Una volta non sarà forse sufficiente, perché la sua ansia di pretendere ciò che vuole lo spingerà a ripetere la solita strategia. Lo dovrai ripetere, in modo chiaro e sereno.

Forse non basterà ancora, perciò la volta seguente potrà essere necessario che interrompi la discussione per dare al bambino l’attenzione di cui ha realmente bisogno: non l’attenzione per giocare con lui, ma l’attenzione a spiegargli in modo più esplicito quello che non ha ancora compreso o accettato. Solo a quel punto ha senso essere risoluti nel dire al bambino con fermezza che non possiamo dedicarci a lui perché stiamo facendo qualcosa di importante.

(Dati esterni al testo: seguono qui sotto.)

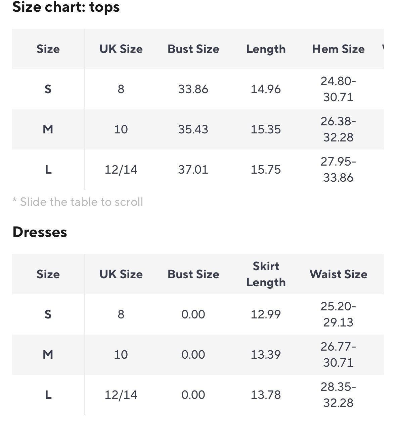Select the Bust Size header in tops table
This screenshot has height=421, width=396.
pos(193,49)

Immaginiamo pure che il bambino reagisca piangendo e battendo i piedi a terra. Si tratta di un comportamento molto forte, poiché così facendo ti impedisce di fare ciò che stavi svolgendo. Bisogna picchiarlo? Direi proprio di no, a meno che tu non voglia rendere il tuo bambino profondamente insicuro.

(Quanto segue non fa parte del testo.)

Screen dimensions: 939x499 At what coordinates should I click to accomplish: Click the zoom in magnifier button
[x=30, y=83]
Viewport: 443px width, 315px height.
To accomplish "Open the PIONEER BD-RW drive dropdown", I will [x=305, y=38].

E allora che cosa è possibile fare? È possibile farne un caso, da discutere con lui con calma, dopo che si sarà calmato. In un momento in cui sappiamo di poter ottenere la sua massima attenzione. Quell’episodio, infatti, va discusso con lui:

– Gli va chiesto prima di tutto quale sia stato il vero problema che l’ha spinto a comportarsi così. Verosimilmente nulla di grave; ma in educazione non si può fare il processo alle intenzioni. Il solo fatto
– Gli va spiegato con estrema serenità che con il suo atteggiamento non ha reso possibile a noi svolgere una cosa importante, e questo è un problema serio.
– Gli va chiarito che non può succedere ancora una situazione simile; altrimenti sarà necessario prendere dei provvedimenti.
– Va messo nella condizione idonea a verificare che abbia capito come comportarsi, magari la stessa situazione in cui aveva esagerato però in una condizione per noi più semplice da governare.
– Se ricade nello stesso comportamento, piange e batte i piedi perché non ha la nostra attenzione, allora lo si responsabilizza.

Ricorda che educare richiede una strategia di semina, non di velocità. Con tuo figlio, il tuo orizzonte non può essere l’oggi, ma i mesi/anni seguenti. Se pensi a questo, capisci come le strategie che metti in atto ti devono aiutare a migliorare progressivamente il tuo rapporto con il bambino, non necessariamente rivoluzionarlo dall’oggi al domani.